The software development landscape is rapidly changing, driven by the proliferation of artificial intelligence tools. These AI code tools fall into two primary categories: generators, which aim to produce entire codebases from prompts, and assistants, which integrate directly into the developer's workflow. The fundamental architectural and philosophical differences between these approaches reshape how developers work.
Ivan Liagushkin, a software developer with over 10 years of experience building large-scale web applications, offers insights into this evolving field. He is in charge of engineering at Twain, an AI copywriter startup backed by Sequoia Capital.
"Tools like v0.dev and GitHub Copilot may seem similar, but they are fundamentally different philosophically," Liagushkin said. "Generators primarily compete with no-code and low-code platforms, targeting non-developer professionals. Coding assistants, in contrast, aim to transform everyday coding workflows."
Generators like v0.dev from Vercel and bolt.new from StackBlitz are designed to enable rapid prototyping and MVP launching. They are often opinionated about the technologies they use, promoting specific tools and platforms.
"These generators are highly opinionated about the technologies they use and often promote specific tools for users to subscribe to," Liagushkin said. "For instance, both bolt.new and Lovable promote the Supabase development platform, while v0.dev naturally promotes Vercel hosting."
Coding assistants, on the other hand, focus on seamless integration into existing workflows, understanding codebases, and providing universal tooling across technologies. They are designed to be helpful for both individual developers and teams.

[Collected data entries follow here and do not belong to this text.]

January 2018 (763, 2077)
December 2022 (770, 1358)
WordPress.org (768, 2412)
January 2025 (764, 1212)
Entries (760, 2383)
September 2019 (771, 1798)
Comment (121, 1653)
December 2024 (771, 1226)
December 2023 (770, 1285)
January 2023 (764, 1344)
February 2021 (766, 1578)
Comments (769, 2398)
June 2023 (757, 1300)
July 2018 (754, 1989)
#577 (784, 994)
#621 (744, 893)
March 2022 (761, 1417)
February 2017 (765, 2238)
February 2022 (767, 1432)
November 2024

"Coding assistants aim to transform everyday coding," Liagushkin said. "It's vital for them to make sense for single developers and teams in particular. Cursor Editor looks especially promising, providing a convenient way to share and scale LLM instructions with so-called 'cursor rules.'"
The underlying architecture of these tools is similar, with the primary difference in the user interface and context augmentation approaches. The core component is the large language model (LLM).
"The key component is the LLM itself," Liagushkin said. "All generators mentioned rely on Anthropic's Claude 3.5 Sonnet, the state-of-the-art coding model for a long time, surpassed only by its successor Claude 3.7 Sonnet. Coding assistants, however, allow switching between models."
These tools do not typically fine-tune the models but rely on advanced prompting techniques. Open-source tools like bolt.new provide insights into the architecture.
"Thanks to bolt.new being open-source, we can examine what's used," Liagushkin said. "The core system prompt explains to the LLM its execution environment and available actions: creating and editing files, running shell commands, searching codebases, and using external tools. Prompts are well-structured with XML-style formatting and use one-shot learning to reduce hallucinations and inconsistencies."
Managing context, especially for large codebases, is a significant challenge. Assistants index codebases and use vector databases for full-text search.
"The biggest challenge is providing LLMs with proper context," Liagushkin said. "It's essential to feed the right parts of the right files along with corresponding modules, documentation, and requirements. Assistants index the codebase, creating tree-shaped data structures to monitor file changes, then chunk and embed files in vector databases for full-text search."
Despite their power, AI coding tools have limitations. The "70% problem," articulated by Addy Osmani, highlights their struggle with the final 30% of code requiring robustness and maintainability.
"The '70% problem' perfectly describes AI coding tools' fundamental limitation: they can quickly generate code that gets you 70% of the way there but struggle with the crucial final 30% that makes software production-ready, maintainable, and robust," Liagushkin said.
Addressing these limitations involves improving model accuracy, advancing agentic architectures, and enhancing prompting techniques.
"This problem will be solved in three different ways," Liagushkin said. "First, models will become more accurate. Secondly, coding assistants' architecture will advance through agentic approaches. Lastly, we will change. Everyone will learn effective prompting techniques."
At Twain, Liagushkin has experienced similar limitations in developing AI copywriters. Strategies to mitigate these include LLM request caching, model juggling, and prompt preprocessing.
"The only difference between coding assistants and Twain is that coding assistants produce code, while Twain produces personalized messages of human-written quality," Liagushkin said. "The challenges remain the same though - to be valuable, we must generate copies fast, cost-effective, and keep them free of hallucinations."
Looking ahead, Liagushkin anticipates significant advancements in model quality and workflow evolution. However, he emphasizes that technology adoption remains a critical factor.
"The progress in AI model quality is astonishing, and we should expect models to become even more accurate, stable, and cost-effective," Liagushkin said. "However, I believe that truly transformative changes in coding processes will come not primarily from engineering and AI breakthroughs but from workflow and mindset evolution."
Ethical considerations, particularly data security, are also paramount. Liagushkin suggests deploying coding LLMs within local networks and using visibility restriction tools.
"Ethical considerations primarily concern data security -- a significant but technically solvable problem," Liagushkin said. "Coding LLMs can be deployed within organizations' local networks, with visibility restriction tools designed to isolate sensitive code sections."